● **Task requirements**:
- 1) In the passage on Mulvey's film theory, what does Mulvey say the artificiality of the studio scene heightens in rear projection cinema?
- 2) Write the next part of the passage on Mulvey's film theory, picking up right after its last sentence.

Another strength is that Mulvey’s theory lent itself well to the silent film era where action was limited due to the superimposing of the actor onto backdrop. The result was that even performances in a setting that should require little movement, such as the confined space of a car were “self conscious, vulnerable and transparent.” (“A Clumsy Sublime” 3). This allowed for many strategic shots that focused on the female body as an object of desire, while limiting the shots containing action that would further the narrative. In “Visual Pleasure and Narrative Cinema” the woman in patriarchal society becomes a “signifier for the male other, bound by the symbolic order in which man can live out his phantasies and obsessions through linguistic command by imposing them on the silent image of woman still tied to her place as bearer of meaning, not maker of meaning.” (712). This image of the woman as an image onto which male discourse can be projected creates a very strong sense of the male gaze although the limited capability for realism in film during this era made the fragmentation between reality and the world of the cinema more pronounced, not allowing the spectator to be fully engaged in the act of voyeurism. It is for this reason that Mulvey’s theory did not lose its ability to apply to the modern film industry and in fact is possibly more effective in describing it than it was the silent film era in that the film itself has a greater sense of realism and less fragmentation. Mulvey states in “A Clumsy Sublime” that “the artificiality of the studio scene heightens the sense of temporal dislocation” in the case of rear projection cinema. (3).

● **Data extract**:
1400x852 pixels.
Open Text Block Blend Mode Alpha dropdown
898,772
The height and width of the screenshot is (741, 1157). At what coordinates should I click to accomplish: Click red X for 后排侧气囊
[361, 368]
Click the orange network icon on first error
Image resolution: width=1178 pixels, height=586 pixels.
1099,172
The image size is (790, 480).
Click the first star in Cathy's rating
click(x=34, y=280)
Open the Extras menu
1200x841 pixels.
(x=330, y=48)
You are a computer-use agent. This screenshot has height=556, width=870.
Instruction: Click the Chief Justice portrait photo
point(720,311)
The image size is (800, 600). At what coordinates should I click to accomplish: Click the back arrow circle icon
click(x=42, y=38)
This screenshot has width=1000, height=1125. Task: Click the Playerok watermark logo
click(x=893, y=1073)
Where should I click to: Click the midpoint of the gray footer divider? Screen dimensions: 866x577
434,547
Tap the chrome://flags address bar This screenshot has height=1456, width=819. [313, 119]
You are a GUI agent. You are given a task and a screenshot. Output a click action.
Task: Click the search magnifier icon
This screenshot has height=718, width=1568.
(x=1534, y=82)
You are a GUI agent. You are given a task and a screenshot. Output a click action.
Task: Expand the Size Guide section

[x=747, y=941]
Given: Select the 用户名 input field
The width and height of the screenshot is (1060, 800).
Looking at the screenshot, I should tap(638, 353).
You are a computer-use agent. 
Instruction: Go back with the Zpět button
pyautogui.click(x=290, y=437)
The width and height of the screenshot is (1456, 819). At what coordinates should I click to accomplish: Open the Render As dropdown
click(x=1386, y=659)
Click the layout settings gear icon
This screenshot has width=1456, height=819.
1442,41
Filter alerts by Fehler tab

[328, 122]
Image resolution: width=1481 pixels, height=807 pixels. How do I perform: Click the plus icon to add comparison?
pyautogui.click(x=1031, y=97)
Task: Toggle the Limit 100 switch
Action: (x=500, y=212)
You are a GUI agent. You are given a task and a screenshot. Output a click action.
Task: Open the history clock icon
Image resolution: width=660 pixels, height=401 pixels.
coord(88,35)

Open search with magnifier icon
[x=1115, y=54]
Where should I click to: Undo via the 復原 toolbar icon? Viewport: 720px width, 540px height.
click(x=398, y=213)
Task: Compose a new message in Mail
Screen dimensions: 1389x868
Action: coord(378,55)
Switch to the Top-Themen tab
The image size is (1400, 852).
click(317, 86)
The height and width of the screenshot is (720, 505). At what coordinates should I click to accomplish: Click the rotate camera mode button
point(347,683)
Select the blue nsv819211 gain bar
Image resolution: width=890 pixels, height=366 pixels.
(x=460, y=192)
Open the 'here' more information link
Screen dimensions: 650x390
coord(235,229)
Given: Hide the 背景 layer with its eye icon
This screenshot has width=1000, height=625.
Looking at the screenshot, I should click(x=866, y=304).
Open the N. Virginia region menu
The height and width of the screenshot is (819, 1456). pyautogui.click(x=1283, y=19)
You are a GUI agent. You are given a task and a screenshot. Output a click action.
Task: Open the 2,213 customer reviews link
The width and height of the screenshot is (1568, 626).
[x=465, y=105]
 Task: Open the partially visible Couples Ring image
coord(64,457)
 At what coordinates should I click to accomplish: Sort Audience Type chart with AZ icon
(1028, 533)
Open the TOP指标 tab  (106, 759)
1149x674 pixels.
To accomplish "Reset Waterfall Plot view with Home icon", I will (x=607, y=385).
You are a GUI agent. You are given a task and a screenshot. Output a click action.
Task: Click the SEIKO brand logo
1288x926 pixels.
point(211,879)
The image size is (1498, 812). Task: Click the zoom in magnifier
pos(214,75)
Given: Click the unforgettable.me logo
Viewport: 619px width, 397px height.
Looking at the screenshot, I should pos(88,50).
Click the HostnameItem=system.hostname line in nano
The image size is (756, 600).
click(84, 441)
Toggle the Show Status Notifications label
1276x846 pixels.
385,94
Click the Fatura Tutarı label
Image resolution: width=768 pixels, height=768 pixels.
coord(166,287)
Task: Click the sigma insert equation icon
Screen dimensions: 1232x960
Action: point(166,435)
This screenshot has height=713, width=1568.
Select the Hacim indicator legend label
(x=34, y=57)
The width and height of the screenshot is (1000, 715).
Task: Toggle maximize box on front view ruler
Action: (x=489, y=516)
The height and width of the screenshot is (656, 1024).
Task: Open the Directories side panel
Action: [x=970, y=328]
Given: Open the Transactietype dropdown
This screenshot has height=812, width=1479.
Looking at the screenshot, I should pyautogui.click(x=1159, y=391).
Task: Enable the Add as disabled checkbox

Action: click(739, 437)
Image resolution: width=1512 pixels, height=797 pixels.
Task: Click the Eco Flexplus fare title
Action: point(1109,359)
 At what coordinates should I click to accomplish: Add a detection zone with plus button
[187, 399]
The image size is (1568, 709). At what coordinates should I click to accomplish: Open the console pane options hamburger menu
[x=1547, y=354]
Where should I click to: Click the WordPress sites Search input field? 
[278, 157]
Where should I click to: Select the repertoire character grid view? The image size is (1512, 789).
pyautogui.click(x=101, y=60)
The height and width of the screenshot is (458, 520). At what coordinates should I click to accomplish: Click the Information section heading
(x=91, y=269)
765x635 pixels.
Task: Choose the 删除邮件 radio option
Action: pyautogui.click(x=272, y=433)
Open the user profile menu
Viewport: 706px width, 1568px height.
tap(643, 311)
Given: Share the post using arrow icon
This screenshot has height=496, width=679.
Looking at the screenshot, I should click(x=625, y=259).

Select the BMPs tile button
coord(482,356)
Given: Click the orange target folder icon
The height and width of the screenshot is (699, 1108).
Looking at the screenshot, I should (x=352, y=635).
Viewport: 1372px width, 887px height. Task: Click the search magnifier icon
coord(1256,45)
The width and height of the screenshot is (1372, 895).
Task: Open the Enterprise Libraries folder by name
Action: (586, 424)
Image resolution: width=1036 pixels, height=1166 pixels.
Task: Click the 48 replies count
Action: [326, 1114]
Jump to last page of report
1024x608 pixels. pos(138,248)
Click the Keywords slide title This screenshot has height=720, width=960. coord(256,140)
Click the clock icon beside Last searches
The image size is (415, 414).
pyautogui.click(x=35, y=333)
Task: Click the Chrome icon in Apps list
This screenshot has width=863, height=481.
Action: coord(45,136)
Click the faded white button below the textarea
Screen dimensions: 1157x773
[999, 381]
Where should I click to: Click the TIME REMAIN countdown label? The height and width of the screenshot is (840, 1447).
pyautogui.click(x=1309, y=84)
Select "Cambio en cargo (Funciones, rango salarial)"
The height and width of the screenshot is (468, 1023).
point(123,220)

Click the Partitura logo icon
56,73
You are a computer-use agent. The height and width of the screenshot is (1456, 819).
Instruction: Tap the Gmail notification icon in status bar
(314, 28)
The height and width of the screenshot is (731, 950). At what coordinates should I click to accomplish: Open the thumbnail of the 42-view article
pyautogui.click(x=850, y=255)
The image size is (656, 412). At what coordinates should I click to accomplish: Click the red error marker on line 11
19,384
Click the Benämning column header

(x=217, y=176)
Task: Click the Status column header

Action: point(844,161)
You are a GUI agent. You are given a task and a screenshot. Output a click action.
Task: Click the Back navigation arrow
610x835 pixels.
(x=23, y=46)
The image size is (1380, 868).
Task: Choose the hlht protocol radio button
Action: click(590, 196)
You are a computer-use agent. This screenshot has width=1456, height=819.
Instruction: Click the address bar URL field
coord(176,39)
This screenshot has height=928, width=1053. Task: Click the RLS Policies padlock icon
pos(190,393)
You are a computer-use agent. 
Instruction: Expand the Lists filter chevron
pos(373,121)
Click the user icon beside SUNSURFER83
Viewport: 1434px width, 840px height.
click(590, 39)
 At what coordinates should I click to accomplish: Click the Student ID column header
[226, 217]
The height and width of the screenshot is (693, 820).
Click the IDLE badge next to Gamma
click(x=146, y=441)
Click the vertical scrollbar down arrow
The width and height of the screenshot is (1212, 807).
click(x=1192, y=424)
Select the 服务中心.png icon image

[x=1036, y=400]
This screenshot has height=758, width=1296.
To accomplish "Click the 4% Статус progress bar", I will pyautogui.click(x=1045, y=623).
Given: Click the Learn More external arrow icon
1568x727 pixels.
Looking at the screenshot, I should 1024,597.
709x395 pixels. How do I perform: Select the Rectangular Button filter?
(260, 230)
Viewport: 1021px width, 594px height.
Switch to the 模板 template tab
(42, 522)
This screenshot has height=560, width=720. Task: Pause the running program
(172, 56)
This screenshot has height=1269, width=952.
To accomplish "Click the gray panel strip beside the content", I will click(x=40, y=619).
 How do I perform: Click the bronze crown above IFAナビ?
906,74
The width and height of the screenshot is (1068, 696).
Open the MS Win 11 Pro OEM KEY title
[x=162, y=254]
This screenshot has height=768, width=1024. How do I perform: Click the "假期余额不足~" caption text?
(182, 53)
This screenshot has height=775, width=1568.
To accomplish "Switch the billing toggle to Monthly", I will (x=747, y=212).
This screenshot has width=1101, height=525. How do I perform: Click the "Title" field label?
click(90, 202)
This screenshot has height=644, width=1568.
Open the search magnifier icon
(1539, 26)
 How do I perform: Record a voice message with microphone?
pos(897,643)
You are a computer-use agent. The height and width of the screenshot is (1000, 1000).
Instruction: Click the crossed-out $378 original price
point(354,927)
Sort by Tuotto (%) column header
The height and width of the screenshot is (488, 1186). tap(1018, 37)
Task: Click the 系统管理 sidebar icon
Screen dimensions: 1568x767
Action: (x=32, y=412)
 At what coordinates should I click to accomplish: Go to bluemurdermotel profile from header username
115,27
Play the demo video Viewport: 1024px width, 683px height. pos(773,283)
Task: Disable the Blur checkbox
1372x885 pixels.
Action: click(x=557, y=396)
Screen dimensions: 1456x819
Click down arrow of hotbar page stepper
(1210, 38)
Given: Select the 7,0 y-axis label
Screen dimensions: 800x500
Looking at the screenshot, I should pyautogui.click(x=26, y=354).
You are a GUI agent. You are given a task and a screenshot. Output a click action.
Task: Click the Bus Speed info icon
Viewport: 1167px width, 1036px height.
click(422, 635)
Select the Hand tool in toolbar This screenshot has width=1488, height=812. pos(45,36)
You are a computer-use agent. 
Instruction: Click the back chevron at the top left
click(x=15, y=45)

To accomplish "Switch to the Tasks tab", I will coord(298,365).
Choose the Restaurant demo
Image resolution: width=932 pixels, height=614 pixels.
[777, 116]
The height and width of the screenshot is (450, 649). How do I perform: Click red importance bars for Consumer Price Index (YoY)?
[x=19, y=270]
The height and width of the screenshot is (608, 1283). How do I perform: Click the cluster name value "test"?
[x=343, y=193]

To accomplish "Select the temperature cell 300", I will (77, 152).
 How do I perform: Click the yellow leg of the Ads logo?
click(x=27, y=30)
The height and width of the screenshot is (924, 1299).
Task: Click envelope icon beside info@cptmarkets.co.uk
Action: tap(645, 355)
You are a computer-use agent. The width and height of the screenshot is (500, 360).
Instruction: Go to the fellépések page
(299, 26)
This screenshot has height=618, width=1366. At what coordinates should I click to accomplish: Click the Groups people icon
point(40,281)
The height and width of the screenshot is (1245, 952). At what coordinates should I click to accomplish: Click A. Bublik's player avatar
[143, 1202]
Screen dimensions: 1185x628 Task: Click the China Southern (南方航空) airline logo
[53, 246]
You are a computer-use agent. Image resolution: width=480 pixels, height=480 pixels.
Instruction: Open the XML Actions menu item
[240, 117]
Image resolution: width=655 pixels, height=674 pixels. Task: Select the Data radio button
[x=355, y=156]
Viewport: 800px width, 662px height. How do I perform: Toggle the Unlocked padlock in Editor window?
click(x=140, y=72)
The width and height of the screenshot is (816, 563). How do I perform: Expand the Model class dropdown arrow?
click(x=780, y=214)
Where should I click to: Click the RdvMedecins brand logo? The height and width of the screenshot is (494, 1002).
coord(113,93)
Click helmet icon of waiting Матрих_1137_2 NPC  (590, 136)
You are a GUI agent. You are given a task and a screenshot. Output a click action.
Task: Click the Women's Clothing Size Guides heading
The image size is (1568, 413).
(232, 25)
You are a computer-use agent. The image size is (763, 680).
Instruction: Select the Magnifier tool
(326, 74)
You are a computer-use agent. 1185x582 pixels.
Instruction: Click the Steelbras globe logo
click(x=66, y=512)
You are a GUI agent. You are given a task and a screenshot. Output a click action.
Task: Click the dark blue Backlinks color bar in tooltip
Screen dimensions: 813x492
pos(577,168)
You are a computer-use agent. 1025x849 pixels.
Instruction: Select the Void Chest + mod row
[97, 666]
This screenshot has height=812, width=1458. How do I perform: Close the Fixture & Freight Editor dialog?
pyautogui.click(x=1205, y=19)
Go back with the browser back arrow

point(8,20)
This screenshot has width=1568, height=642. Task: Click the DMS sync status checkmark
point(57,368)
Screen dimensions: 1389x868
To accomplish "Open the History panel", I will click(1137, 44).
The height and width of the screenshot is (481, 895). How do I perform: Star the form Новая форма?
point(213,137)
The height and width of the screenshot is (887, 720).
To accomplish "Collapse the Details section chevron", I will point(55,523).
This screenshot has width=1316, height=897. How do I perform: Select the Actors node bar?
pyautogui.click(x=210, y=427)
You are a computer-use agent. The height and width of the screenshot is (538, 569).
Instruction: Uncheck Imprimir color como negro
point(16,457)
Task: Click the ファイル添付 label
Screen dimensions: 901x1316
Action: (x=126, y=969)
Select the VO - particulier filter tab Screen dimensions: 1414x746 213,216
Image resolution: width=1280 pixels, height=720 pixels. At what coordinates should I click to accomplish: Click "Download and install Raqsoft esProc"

● **Per-task answers**:
- 1) It heightens the sense of temporal dislocation.

- 2)
A third strength is that Mulvey’s theory can easily be applied to other works of literature. While the male gaze in other literature is less pronounced because the voyeurism is not as extreme as it is in the case of film, it is present and able to affect the way the reader frames the characters in narratives in relation to themselves. In the case of poetry, which is often devoid of narrative it is possible to see the female depicted as spectacle, especially in the case of erotic poetry and love poems. The main difference between film and other literature in regards to Mulvey’s theory is the gap between the spectator and the spectacle. It is very easy in the case of film to see things through the lens of the male gaze when the mechanism of the camera itself, and the shots produced lends itself to being interpreted through male gaze within patriarchal society. With the spectacle of film splayed out in front of the spectator’s eyes it is easy to fall into the trap of seeing it through a male lens. This is because the speed at which the information reaches the spectator’s senses requires much less time than in most other forms of literature. In the case of a novel the reader is likely to pause and think about a passage before continuing. This allows for more time to disrupt and contradict the male gaze. Despite this much of the highly reputed literature has been written by men and within the bounds of patriarchal society and is therefore subject to the male gaze.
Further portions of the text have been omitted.